Under the dual-carbon goal of achieving carbon peaking and carbon neutrality, the Integrated Energy System (IES) enhances the power sector's environmental sustainability by integrating multiple energy sources. To enhance the low-carbon utilization of IES energy, this paper introduces an economic optimization model that incorporates stepwise carbon trading and both source and load-side resources. Initially, the model integrates a Concentrated Solar Power Plant (CSPP) with a Combined Heating and Power (CHP) unit for bidirectional electricity-heat conversion, and incorporates Power to Gas (P2G) and Carbon Capture System (CCS) for carbon recycling within the IES. On the demand side, demand response optimizes the electricity-heat load curve. Subsequently, a stepped carbon trading mechanism guides the system in controlling carbon emissions and constructing a carbon emission model.
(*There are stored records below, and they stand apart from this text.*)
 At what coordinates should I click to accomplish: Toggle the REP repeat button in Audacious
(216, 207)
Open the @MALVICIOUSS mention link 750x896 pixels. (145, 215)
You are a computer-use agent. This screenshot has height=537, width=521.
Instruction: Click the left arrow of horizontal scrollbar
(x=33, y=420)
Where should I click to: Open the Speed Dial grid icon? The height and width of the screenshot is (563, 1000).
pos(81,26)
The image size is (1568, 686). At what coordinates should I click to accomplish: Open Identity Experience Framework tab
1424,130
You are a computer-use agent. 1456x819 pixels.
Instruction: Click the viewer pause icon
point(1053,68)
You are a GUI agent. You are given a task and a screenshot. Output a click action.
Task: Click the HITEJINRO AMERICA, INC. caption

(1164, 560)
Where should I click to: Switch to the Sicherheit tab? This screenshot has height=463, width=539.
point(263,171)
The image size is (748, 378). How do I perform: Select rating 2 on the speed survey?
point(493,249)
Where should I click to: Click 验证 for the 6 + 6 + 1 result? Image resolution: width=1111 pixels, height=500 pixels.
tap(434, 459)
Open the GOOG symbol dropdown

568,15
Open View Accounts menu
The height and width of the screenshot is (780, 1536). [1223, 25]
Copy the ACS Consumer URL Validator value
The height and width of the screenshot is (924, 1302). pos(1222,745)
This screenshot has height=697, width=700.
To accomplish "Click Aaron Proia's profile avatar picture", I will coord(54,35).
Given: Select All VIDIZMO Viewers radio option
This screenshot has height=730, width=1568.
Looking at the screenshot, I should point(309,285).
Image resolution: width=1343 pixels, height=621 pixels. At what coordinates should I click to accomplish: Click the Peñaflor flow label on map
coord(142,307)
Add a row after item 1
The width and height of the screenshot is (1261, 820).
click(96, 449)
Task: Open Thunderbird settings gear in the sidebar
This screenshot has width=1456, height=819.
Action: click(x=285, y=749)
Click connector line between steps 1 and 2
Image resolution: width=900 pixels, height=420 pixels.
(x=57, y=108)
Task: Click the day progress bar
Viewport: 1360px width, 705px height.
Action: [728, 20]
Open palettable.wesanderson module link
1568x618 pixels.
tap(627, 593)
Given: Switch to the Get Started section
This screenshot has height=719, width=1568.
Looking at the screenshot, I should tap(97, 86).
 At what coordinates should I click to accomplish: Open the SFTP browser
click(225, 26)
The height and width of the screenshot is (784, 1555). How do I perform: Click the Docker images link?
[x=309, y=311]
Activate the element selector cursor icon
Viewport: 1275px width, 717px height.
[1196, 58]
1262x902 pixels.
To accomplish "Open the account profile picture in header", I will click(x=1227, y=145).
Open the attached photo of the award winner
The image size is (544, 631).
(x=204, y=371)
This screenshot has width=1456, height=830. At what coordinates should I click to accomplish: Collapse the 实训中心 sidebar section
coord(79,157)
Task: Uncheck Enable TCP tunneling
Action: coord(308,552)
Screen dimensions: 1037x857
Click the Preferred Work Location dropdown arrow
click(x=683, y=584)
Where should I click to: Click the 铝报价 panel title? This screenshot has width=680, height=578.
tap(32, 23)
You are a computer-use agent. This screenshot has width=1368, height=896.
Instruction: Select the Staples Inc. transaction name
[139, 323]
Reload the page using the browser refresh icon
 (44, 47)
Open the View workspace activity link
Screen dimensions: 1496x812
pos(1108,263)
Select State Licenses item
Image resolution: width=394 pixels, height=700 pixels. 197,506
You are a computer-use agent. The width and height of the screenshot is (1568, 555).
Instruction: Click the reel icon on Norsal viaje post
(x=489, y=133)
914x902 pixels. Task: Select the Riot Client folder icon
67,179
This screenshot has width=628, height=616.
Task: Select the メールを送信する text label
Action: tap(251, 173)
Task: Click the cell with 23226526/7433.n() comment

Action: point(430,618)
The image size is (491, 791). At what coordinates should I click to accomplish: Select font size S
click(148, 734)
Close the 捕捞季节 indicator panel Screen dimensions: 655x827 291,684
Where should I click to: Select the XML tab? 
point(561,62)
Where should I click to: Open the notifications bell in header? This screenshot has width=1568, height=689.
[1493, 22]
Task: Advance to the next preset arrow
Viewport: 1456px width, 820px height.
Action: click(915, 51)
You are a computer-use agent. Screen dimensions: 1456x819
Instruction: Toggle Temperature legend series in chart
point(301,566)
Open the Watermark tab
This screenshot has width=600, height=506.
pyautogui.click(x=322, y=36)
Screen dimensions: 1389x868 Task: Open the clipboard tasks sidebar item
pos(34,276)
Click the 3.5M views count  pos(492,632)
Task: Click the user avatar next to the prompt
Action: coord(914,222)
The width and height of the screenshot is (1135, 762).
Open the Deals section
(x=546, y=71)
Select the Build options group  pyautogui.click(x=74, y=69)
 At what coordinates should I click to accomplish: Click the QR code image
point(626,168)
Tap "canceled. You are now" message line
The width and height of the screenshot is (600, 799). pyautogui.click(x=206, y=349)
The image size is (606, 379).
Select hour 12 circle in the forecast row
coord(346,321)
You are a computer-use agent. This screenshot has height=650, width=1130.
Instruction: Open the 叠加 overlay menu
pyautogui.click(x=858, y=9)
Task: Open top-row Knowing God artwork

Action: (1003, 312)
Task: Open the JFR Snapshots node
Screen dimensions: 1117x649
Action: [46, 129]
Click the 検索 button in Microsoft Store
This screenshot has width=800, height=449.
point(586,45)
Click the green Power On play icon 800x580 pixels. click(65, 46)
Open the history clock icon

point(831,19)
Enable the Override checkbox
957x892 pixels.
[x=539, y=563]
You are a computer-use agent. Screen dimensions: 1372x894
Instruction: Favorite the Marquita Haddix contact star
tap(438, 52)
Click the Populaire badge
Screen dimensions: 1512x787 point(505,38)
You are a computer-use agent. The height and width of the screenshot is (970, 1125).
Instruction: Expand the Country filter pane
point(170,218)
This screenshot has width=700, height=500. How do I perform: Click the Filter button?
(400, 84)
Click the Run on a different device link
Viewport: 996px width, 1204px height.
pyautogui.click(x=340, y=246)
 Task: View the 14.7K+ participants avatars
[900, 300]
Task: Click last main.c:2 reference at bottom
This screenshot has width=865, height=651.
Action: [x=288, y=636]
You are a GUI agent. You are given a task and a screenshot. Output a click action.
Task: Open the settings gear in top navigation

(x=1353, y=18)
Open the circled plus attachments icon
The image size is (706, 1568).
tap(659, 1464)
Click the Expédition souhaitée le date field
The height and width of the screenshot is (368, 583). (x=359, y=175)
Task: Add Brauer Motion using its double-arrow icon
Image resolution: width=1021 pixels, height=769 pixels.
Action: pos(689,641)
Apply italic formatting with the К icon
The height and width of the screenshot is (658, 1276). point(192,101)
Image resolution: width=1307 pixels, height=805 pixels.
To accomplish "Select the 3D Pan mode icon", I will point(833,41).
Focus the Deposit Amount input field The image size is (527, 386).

Finally, the model minimizes the sum of energy purchase costs, carbon transaction costs, demand response compensation costs, wind curtailment penalties, and equipment maintenance costs to optimize the IES economically. By establishing five scenarios for comparative analysis, incorporating CSPP, P2G-CCS, demand response, and a stepped carbon trading mechanism reduces system costs, carbon emissions, and abandonment rates by 21.1 %, 30.87 %, and 23.78 %, respectively, validating the model's effectiveness in promoting a low-carbon economy.